如何使用 gsub() 准确替换字符串 [英] How do I replace the string exactly using gsub()
问题描述
我有一个语料库:txt =微电子图案中的图案层."我想用形式"完全替换术语模式",我尝试编写代码:
I have a corpus: txt = "a patterned layer within a microelectronic pattern." I would like to replace the term "pattern" exactly by "form", I try to write a code:
txt_replaced = gsub("pattern","form",txt)
然而,txt_replaced 中的响应语料是:在微电子形式中形成的层."
However, the responsed corpus in txt_replaced is: "a formed layer within a microelectronic form."
如您所见,术语patterned"被错误地替换为formed",因为patterned"中的部分特征与pattern"匹配.
As you can see, the term "patterned" is wrongly replaced by "formed" because parts of characteristics in "patterned" matched to "pattern".
我想查询是否可以使用 gsub() 准确替换字符串?即只替换完全匹配的词条.
I would like to query that if I can replace the string exactly using gsub()? That is, only the term with exactly match should be replaced.
我渴望得到如下回复:微电子形式中的图案层."
I thirst for a responsed as below: "a patterned layer within a microelectronic form."
非常感谢!
推荐答案
正如@koshke 所指出的,之前(由我)回答了一个非常相似的问题....但那是grep
,这是gsub
,所以我会再次回答:
As @koshke noted, a very similar question has been answered before (by me). ...But that was grep
and this is gsub
, so I'll answer it again:
"<"是单词开头的转义序列,">" 是结尾.在 R 字符串中,您需要将反斜杠加倍,因此:
"<" is an escape sequence for the beginning of a word, and ">" is the end. In R strings you need to double the backslashes, so:
txt <- "a patterned layer within a microelectronic pattern."

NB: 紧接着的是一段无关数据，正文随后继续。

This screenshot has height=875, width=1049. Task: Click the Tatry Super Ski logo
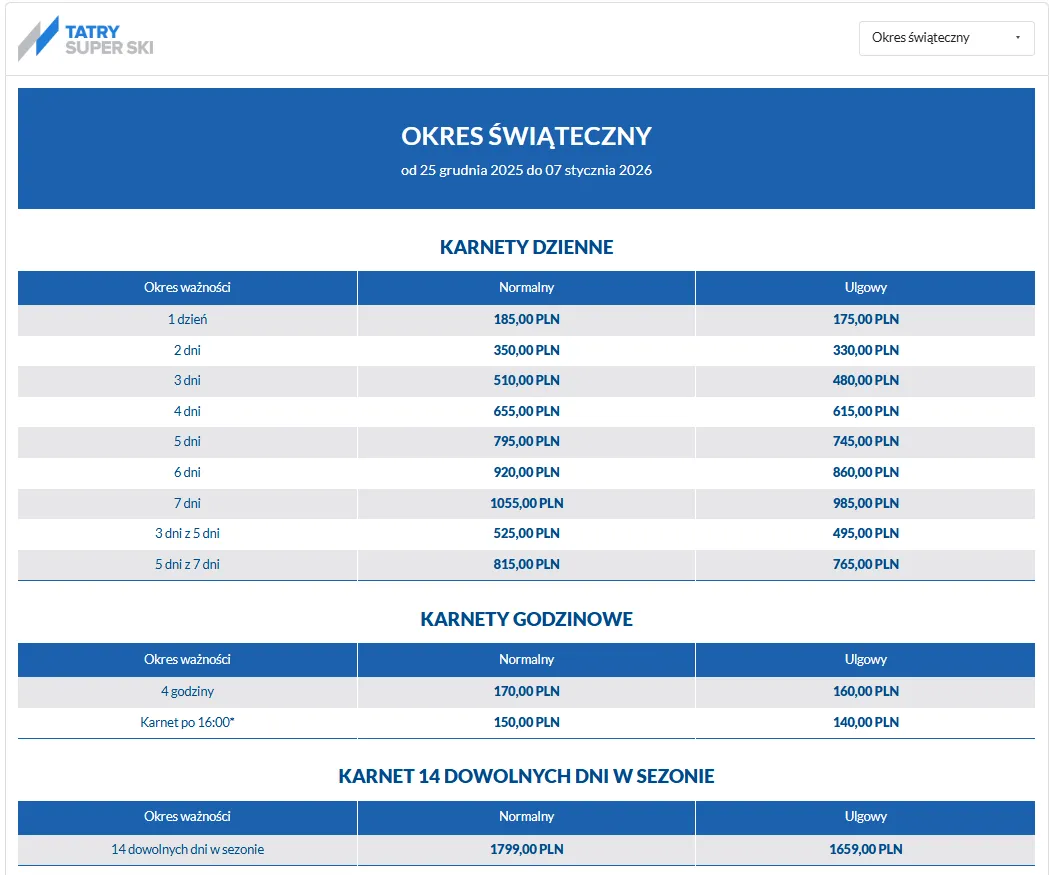[86, 38]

txt_replaced <- gsub("\<pattern\>","form",txt)
txt_replaced
# [1] "a patterned layer within a microelectronic form."
或者,您可以使用 而不是
<
和 >
. 匹配一个词边界,所以它可以在两端使用>
Or, you could use instead of
<
and >
. matches a word boundary so it can be used at both ends>
txt_replaced <- gsub("\bpattern\b","form",txt)
另请注意,如果您只想替换一次,则应使用 sub
而不是 gsub
.
Also note that if you want to replace only ONE occurrence, you should use sub
instead of gsub
.
这篇关于如何使用 gsub() 准确替换字符串的文章就介绍到这了,希望我们推荐的答案对大家有所帮助,也希望大家多多支持IT屋!